Or using pandas.DataFrame.iloc

df.iloc[0, 0] = '"236"76"'
#  %timeit df.iloc[0, 0] = '"236"76"'
# 5.12 ms ± 300 µs per loop (mean ± std. dev. of 7 runs, 100 loops each)

If time is of relevance, using pandas.DataFrame.at is the fastest approach.

2

Soo, your question to convert NaN at ['x',C] to value 10

the answer is..

df['x'].loc['C':]=10
df

alternative code is

df.loc['C', 'x']=10
df
1

df.loc['c','x']=10 This will change the value of cth row and xth column.

0

If you want to change values not for whole row, but only for some columns:

x = pd.DataFrame({'A': [1, 2, 3], 'B': [4, 5, 6]})
x.iloc[1] = dict(A=10, B=-10)
0

From version 0.21.1 you can also use .at method.

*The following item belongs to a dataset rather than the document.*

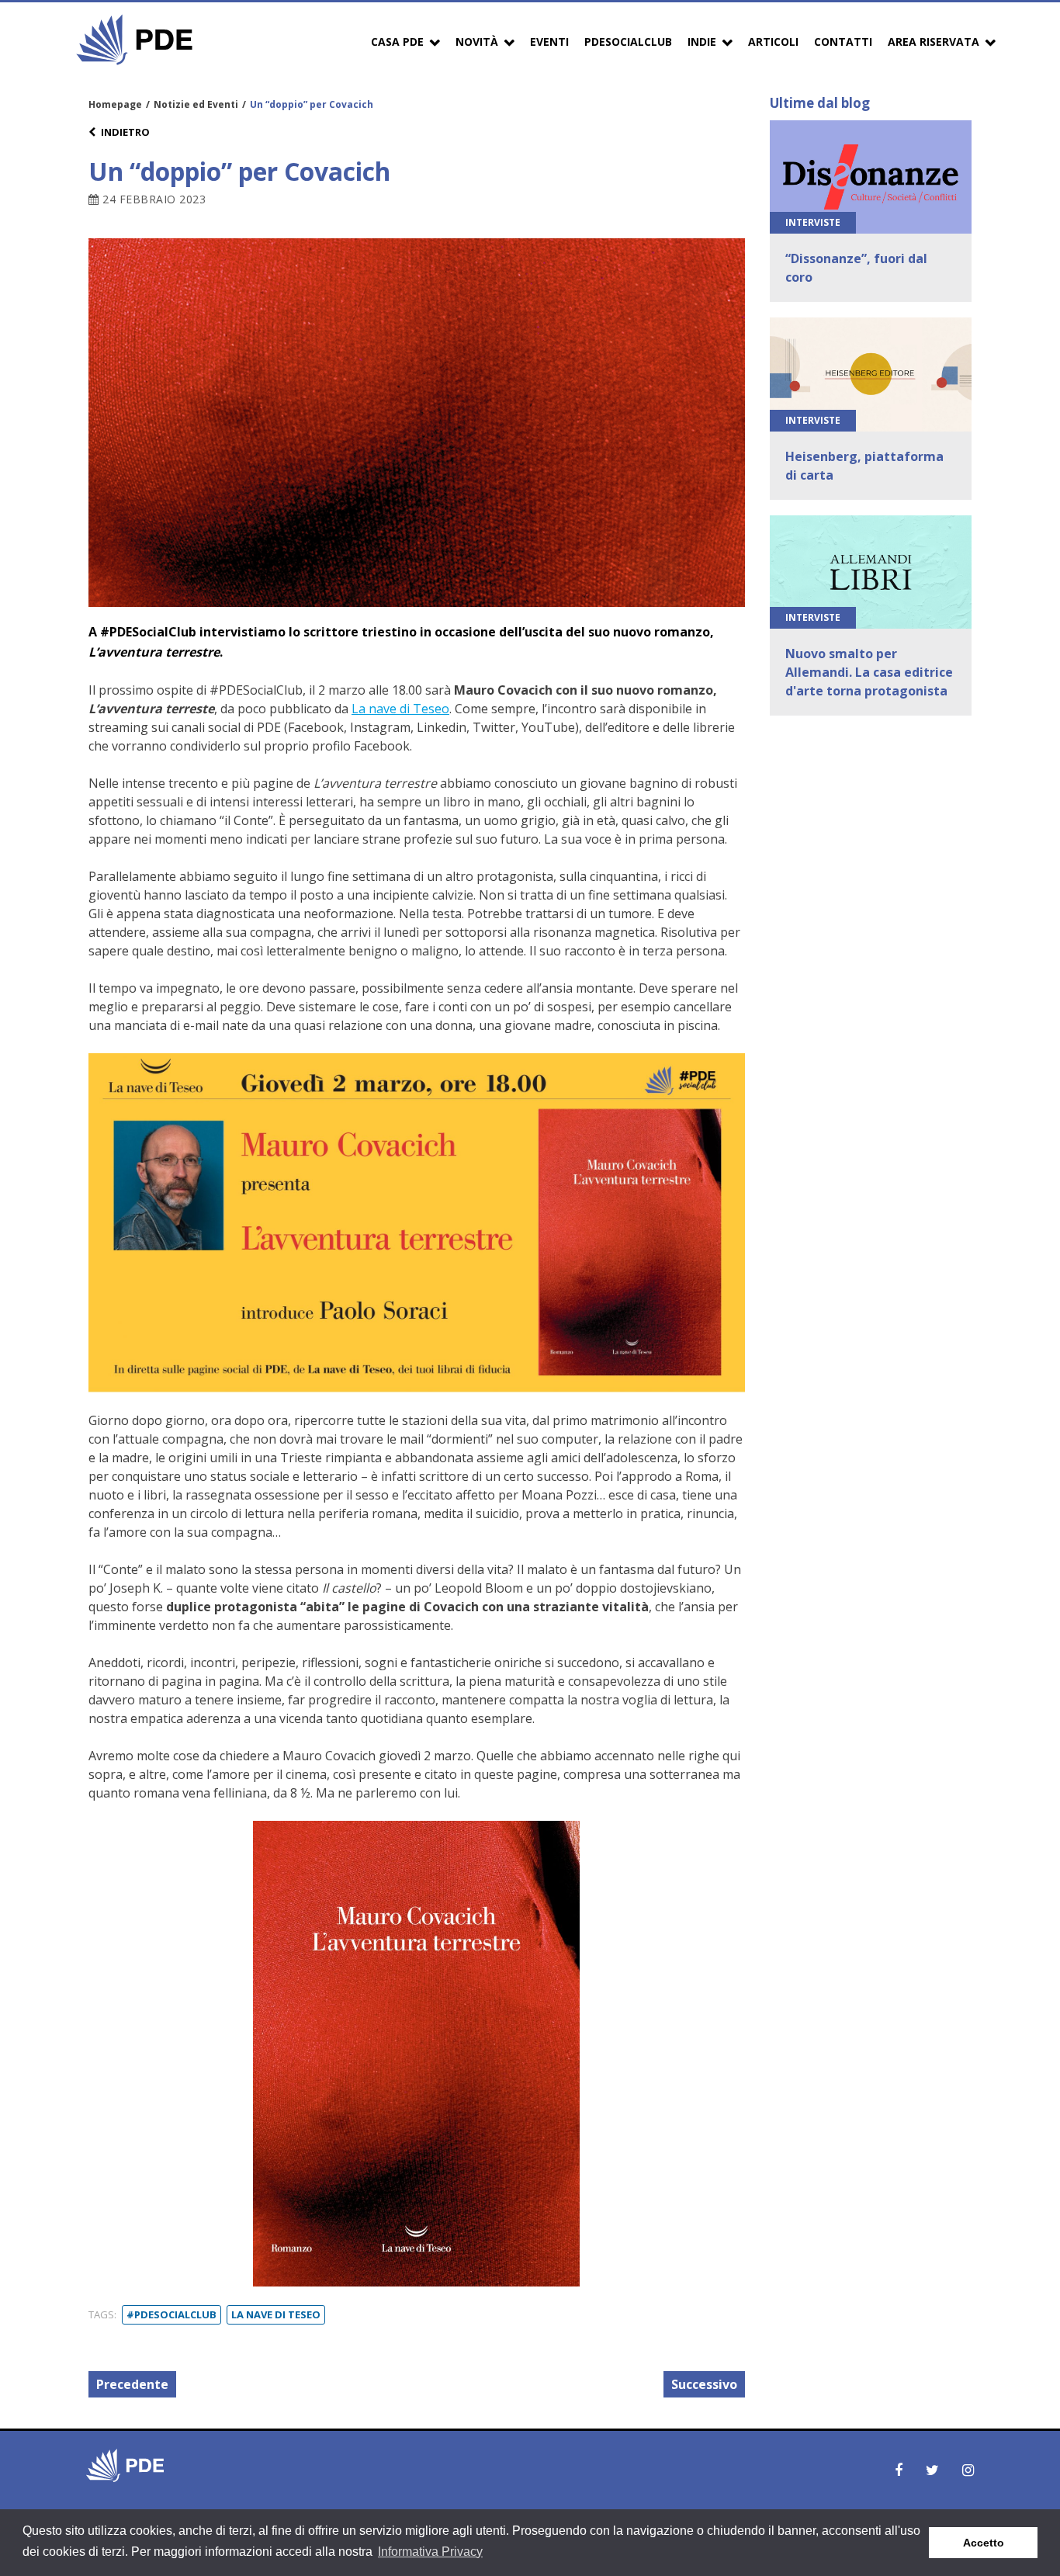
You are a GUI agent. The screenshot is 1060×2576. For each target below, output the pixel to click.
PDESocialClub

There are some differences compared to .loc as mentioned here - pandas .at versus .loc, but it's faster on single value replacement

0

In addition to the answers above, here is a benchmark comparing different ways to add rows of data to an already existing dataframe. It shows that using at or set-value is the most efficient way for large dataframes (at least for these test conditions).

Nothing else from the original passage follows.